Bobbie Kitchens, who owns almost nine acres of the land needed, said she and other property owners were willing to sell, but not for what the county was offering.
“We need the road, but we can’t afford to give our land away,” she said. “We were willing to go ahead if they gave us what our land was worth.”
After Tanner Construction Co. Inc. of Ellisville was awarded a bid in September 2000 to build three access roads to River Region from U.S. 61, Warren County was left with $1.4 million from the Economic Development Highway Program grant used to fund the project. The decision was made then to build a secondary access road from Culkin that could be used by employees or in the event U.S. 61 was blocked or closed.
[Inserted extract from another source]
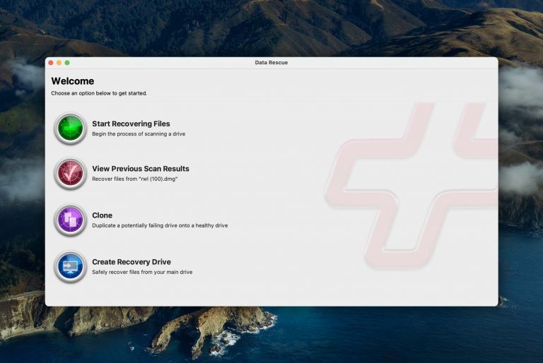Zoom the window using the green button
The width and height of the screenshot is (543, 363).
tap(67, 63)
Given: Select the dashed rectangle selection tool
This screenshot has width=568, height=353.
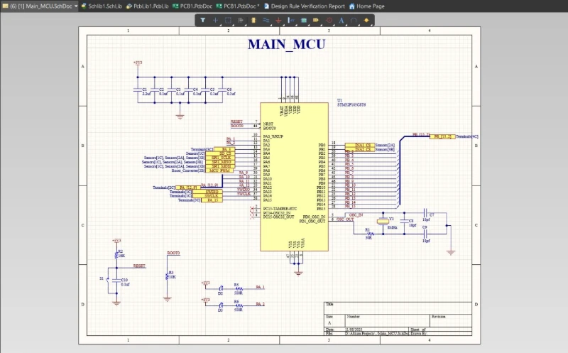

McDonald said building the access road is now a dead issue.
“We are going to lose the $1.4 million grant, and the county is not going to (come back later and) put up $1.4 million,” he said. “We approached the hospital to see if they’d be willing to pay the property owners above the appraisal value and the hospital said they were not going to put any more money into it.”
McDonald said the issue died after he told owners that they would be paid the appraisal value.
“Several of the property owners said they’d just as soon keep their property,” he said. “I don’t fault any of the property owners, it is their choice.”
Warren County developer Pete Buford said he owns land that has been cleared just north of River Region Medical Center.
Buford said at one time he planned to develop the land, but the hospital did not bring as much growth to the area as anticipated.
The county did not consider the secondary access road a public need and chose not to seek forced sales through eminent domain, which would allow a jury to decide the value of the properties and require owners to sell.
McDonald said about 5 to 7 percent of the $1.4 million grant had been spent for survey and design work to determine a path for the road. Some owners’ land was optioned, but no purchases were made.
In other actions, the board:
Approved driveway permit applications at 308 Dogwood Lake Drive, 6273 Bovina Cut-off Road, 6705 Paxton Road and Lot 5 Dogwood Lake Drive.
Approved three temporary easements, one on Southern Road, one on Mount Alban Road and one on Rawhide Road.
Approved utility bond waivers for seven businesses.
Approved to seal Short Sherman Avenue and extend the sealing along Oak Ridge Road.